- _Requirements_:
Copy everything in the commit text from "Improve regex treatment of negative character" down to "character classes (diewald)", and change "regex" to "regular expression" wherever it appears.

- _Excerpt provided_:
»»

Improve regex treatment of negative character classes
Change-Id: I4917fa2faae1b8a046ec24826a854b89a297d1f7
Reviewed-on: https://korap.ids-mannheim.de/gerrit/c/KorAP/Koral/+/6018
Reviewed-by: Nils Diewald <nils@diewald-online.de>
diff --git a/Changes b/Changes
index 213e3e0..dc38dac 100644
--- a/Changes
+++ b/Changes
@@ -1,3 +1,7 @@
+0.38.2 2022-08-31
+ - [feature] Improve regex treatment of negative
+ character classes (diewald)
+
0.38.1 2022-10-05
- [security] Updated log4j (diewald)
- Fixed Annis OR group (resolved #96)

««

- _Dataset excerpt_:
»»

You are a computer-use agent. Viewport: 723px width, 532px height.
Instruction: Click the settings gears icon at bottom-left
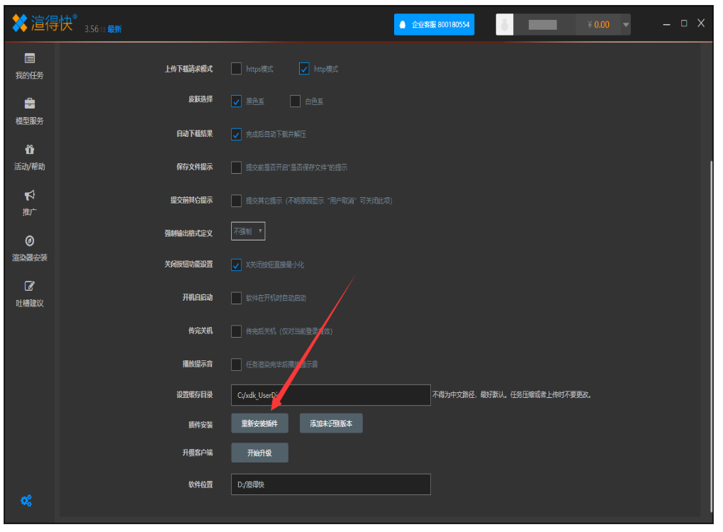[26, 501]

««

- _Worked solution_:
Improve regular expression treatment of negative character classes
Change-Id: I4917fa2faae1b8a046ec24826a854b89a297d1f7
Reviewed-on: https://korap.ids-mannheim.de/gerrit/c/KorAP/Koral/+/6018
Reviewed-by: Nils Diewald <nils@diewald-online.de>
diff --git a/Changes b/Changes
index 213e3e0..dc38dac 100644
--- a/Changes
+++ b/Changes
@@ -1,3 +1,7 @@
+0.38.2 2022-08-31
+ - [feature] Improve regular expression treatment of negative
+ character classes (diewald)